Dicerie dell’untore Le parole sono pietre

Nell’ultima fase della sua vita, uno dei tormentoni preferiti da mio padre era: siamo nati per soffrire e ci siamo riusciti. Coerente al lascito paterno, ho cominciato l’anno meglio di quanto abbia finito il precedente. Se con l’infarto l’avevo scampata, ci ho riprovato col coronavirus. E, per non farmi mancare niente, qualche complicazione polmonare e ricovero d’urgenza. Sempre allo stesso ospedale, il Vannini, dove persino le infermiere scafandrate sono simpatiche e il sottoscritto un cliente fidelizzato, uno del giro. Ho ritrovato pure il padre confessore polacco, ormai un amico.
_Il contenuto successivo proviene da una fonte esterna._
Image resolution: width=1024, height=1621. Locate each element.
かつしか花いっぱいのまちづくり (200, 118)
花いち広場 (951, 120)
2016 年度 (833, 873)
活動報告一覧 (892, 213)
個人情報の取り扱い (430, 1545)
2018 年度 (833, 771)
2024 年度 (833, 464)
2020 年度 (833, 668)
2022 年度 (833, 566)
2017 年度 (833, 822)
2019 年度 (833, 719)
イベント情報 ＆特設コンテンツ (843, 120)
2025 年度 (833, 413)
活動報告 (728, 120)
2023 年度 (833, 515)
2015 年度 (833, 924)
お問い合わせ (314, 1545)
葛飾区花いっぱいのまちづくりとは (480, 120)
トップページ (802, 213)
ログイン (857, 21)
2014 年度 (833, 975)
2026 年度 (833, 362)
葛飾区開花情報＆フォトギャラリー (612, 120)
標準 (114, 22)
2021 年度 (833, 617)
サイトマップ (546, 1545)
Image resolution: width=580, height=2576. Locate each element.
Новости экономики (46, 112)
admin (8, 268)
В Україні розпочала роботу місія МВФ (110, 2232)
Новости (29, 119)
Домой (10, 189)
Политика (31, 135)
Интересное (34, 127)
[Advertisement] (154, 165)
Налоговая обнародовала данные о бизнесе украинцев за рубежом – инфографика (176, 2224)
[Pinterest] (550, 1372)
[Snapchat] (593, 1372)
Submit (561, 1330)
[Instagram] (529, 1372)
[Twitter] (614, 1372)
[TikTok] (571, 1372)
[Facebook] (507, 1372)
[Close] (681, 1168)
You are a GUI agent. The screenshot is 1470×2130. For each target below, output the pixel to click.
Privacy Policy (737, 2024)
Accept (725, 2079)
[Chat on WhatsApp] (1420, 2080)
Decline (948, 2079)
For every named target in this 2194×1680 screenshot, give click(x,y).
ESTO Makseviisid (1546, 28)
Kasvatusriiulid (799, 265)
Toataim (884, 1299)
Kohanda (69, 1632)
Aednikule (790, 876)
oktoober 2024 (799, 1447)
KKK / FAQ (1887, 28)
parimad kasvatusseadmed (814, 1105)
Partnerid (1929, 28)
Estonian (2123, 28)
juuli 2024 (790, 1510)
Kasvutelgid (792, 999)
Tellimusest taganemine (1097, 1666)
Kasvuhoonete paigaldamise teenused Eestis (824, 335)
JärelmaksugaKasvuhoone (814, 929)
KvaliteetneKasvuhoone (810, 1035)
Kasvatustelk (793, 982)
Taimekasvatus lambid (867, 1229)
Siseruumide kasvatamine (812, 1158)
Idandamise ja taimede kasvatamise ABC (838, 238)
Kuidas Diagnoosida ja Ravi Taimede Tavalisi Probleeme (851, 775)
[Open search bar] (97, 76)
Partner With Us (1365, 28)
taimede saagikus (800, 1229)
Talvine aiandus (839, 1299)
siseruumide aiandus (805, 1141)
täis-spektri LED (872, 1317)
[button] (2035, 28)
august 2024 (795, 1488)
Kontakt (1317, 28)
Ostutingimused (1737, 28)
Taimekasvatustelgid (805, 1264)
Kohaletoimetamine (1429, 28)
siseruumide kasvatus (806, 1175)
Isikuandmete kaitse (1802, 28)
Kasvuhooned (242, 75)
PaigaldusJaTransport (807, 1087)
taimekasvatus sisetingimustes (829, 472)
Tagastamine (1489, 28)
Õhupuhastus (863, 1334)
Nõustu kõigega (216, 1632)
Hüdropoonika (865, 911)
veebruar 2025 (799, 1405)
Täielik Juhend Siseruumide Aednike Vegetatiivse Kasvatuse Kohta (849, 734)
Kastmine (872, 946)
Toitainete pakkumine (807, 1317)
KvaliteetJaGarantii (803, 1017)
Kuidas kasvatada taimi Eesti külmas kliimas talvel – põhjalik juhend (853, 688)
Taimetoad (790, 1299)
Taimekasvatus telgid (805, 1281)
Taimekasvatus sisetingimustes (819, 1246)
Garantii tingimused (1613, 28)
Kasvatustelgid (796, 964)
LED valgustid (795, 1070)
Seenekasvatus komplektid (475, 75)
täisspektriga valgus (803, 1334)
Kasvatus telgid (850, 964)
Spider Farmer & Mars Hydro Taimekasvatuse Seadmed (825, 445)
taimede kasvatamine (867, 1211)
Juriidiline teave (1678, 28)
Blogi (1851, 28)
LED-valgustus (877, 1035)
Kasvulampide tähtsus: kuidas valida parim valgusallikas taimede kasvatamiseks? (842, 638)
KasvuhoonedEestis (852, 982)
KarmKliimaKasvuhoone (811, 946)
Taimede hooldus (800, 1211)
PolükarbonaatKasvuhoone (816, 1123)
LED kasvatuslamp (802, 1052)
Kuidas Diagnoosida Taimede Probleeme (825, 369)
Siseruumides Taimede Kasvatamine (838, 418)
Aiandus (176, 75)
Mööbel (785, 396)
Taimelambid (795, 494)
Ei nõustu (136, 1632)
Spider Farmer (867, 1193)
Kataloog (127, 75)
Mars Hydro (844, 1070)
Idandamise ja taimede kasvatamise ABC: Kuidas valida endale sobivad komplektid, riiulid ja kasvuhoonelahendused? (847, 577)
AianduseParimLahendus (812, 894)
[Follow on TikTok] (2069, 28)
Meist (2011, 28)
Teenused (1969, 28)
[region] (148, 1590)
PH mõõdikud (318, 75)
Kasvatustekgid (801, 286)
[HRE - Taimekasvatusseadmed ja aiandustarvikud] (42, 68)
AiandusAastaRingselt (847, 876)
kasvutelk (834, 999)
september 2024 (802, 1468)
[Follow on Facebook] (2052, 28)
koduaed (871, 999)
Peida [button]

Tutto inizia con certi dolorini scamuffi, poi il primo tampone, quello utile come un calcio alle palle. Ché dopo averlo fatto alla modica cifra di venti euro ti dicono che sei positivo ma non conta, devi farti l’altro, quello buono. Allora via al drive test mattutino, nel vecchio impianto di carni sulla Palmiro Togliatti. Un serpentone di macchine dall’alba, a sinistra quelli che vanno a farsi tamponare, a destra quelli che smerciano carnaglia, dopo il tramonto apre la macelleria transgender. Già in questa terra di nessuno, tra addetti in palandrana che gironzolano tra le macchine in coda a distribuire moduli rigorosamente cartacei da compilare a penna – dopo una marea di registrazioni e controregistrazioni online per avere la visita – ti rendi conto che entri in un mondo altro. Lunare. Dove i tempi si storcono, dilatano, e tu sei tra color che stan sospesi, come diceva il poeta.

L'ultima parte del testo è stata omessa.